Tiefe Sehnsucht und der schale Beigeschmack des Sieges

Trier · Das 8. Sinfoniekonzert des Theaters Trier bewegt mit Erich Wolfgang Korngolds Violinkonzert und Schostakowitsch.

Trier Was machen Heimweh und Sehnsucht aus uns? Wer Erich Wolfgang Korngolds Violinkonzert D-Dur op. 35 hört, kommt um die existenzielle Frage nicht herum. Im Exil der neuen Welt Amerika und voller Sehnsucht nach Europa schrieb der österreichische Komponist sein bewegendes Werk. Tatsächlich ist ganz viel Wiener Klang in dieser spätromantischen Komposition. Eigentlich ist das Violinkonzert ein Konzert der Selbstzitate, soll heißen eine Komposition voller Versatzstücke aus Filmmusiken Korngolds, weshalb sie vielerorts jahrelang als Hollywood-Kitsch abgetan wurde. Längst haben Stargeiger das Konzert als völlig unterschätzt wiederentdeckt.
Einmal mehr zeigte das 8. Sinfoniekonzert des Philharmonischen Orchesters Trier, wie viel zu kurz gedacht und gehört solche Vorurteile waren. Nicht zuletzt ist die musikalische Rehabilitation der wunderbaren Geigerin Ye-Eun Choi zu verdanken, die mit dem Orchester das Violinkonzert nicht nur als herrlich klangsinnliche, in sich schlüssige Komposition präsentierte, sondern es auch als Seelendrama erfahrbar machte. Fein deuteten die Musiker das bittere Lachen des Exils aus, die Wut, die Getriebenheit und die unendliche Sehnsucht, die sich in Korngolds Musik veräußern.
Die junge Koreanerin mit ihrem reinen, schlanken Strich machte gleich in der schönen Eingangskantilene die Sehnsucht dringlich und den Schmerz schneidend. Ye-Eun Choi spielte mit Schmelz, ohne jemals schmalzig zu werden. Bravourös meisterte die Geigerin die musikalischen Fallstricke des hochvirtuosen Werks, dehnte die Spannung bis zum Zerreißen, war Getriebene und Antreiberin im Dialog mit dem Orchester. Tief aus dem Innern kam ihr Spiel. Selbst in den furiosesten Momenten behielt es seine innere Kraft und verfiel nie reiner musikalischer Artistik. Denkwürdig war auch das zweite große Projekt dieses Abends, Dimitri Schostakowitschs Sinfonie Nr.12 d-Moll op.112 mit dem Beinamen "Das Jahr 1917 ". Legenden ranken sich um die Sinfonie und der Beigeschmack der Indienstnahme als sowjetische Propaganda. 1917 war bekanntlich das Jahr der von Lenin angeführten Oktoberrevolution, ein wunderbar auszuschlachtender Hinweis für die Propagandaexperten der Kommunistischen Partei der Sowjetunion. Eindeutig ist die Bedeutung des Zusatzes jedenfalls nicht, und wie das Trierer Konzert eindrücklich vermittelte, auch keineswegs zwingend.

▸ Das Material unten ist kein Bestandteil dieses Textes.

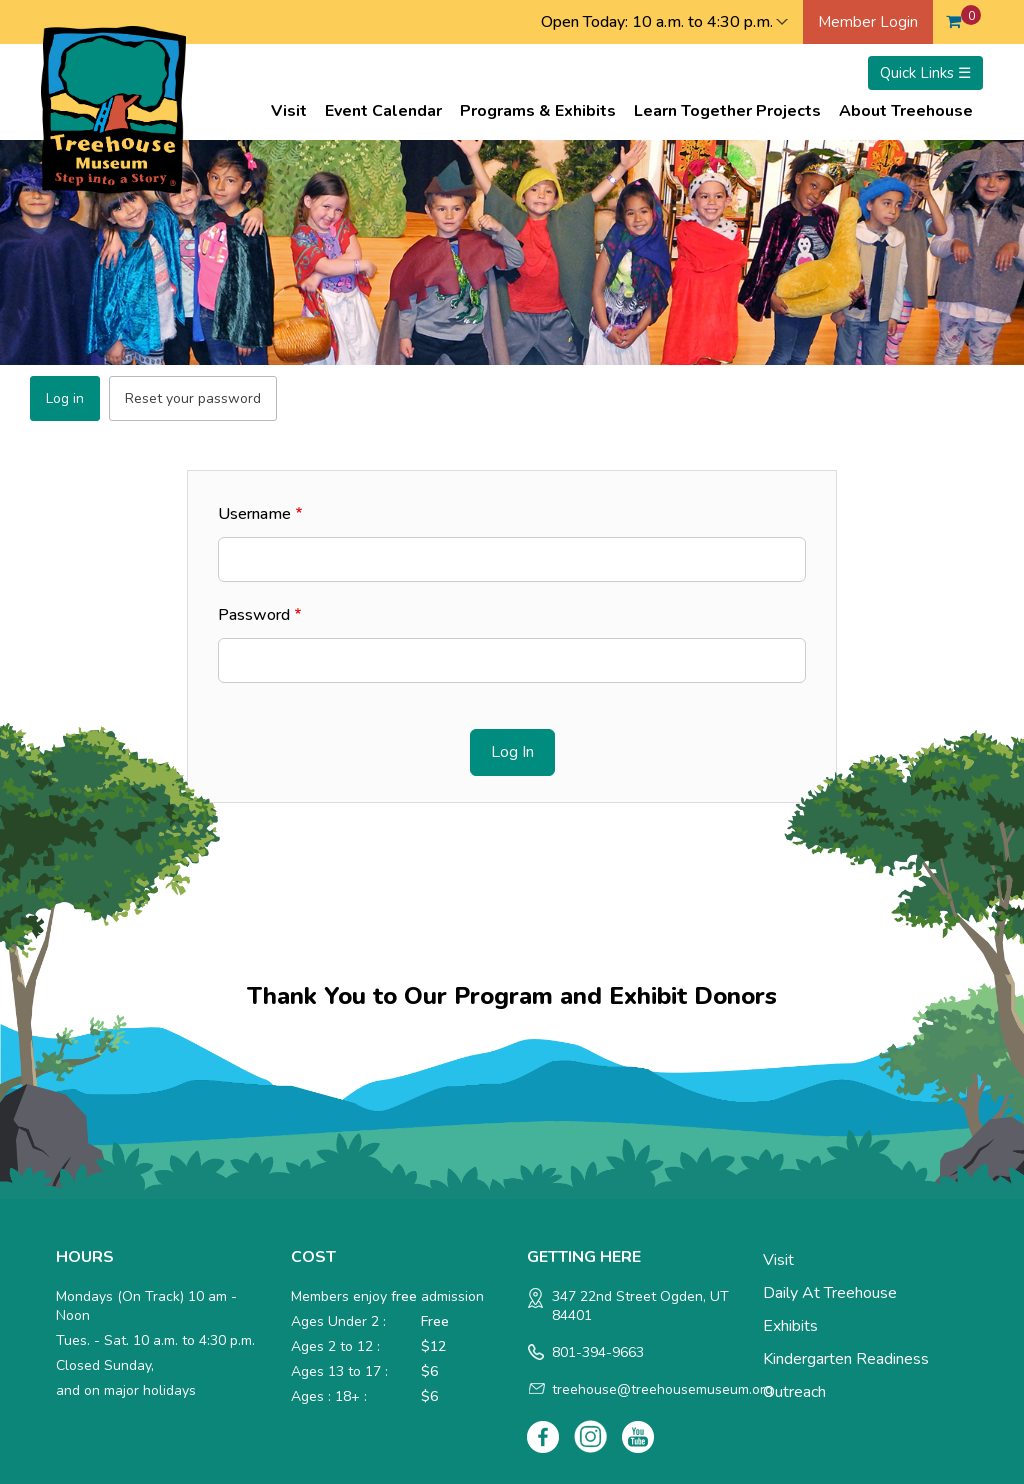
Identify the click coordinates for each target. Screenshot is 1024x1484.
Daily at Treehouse (830, 1293)
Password (254, 615)
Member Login (868, 22)
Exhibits (790, 1326)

Unter der Leitung von Generalmusikdirektor Victor Puhl ließen die Musiker ein gewaltiges, aber keinesfalls naiv triumphales Klanggemälde entstehen, das den schalen Triumph des siegreichen Blutvergießens, den Aufruhr und das Chaos musikalisch viel überzeugender zum Klingen brachte als triumphaler Siegesrausch. Großartig die Pauken, der Dialog zwischen Streichern und Bläsern, die zuweilen das nachdenkliche Spiel der Geigen geradezu hinwegbliesen. Puhl dirigierte bedachtsam, strukturiert, legte die musikalischen Zusammenhänge frei, ohne das Ganze aus dem Auge zu verlieren. So als ob er selbst eine tiefe Skepsis gegen alles allzu Heroische hegte. Ein eindrucksvoller Abend, der mit Klang pur sprich Peteris Vasks "Cantabile für Streichorchester" begonnen hatte. Die 600 Zuhörer bedankten sich mit stürmischem Applaus.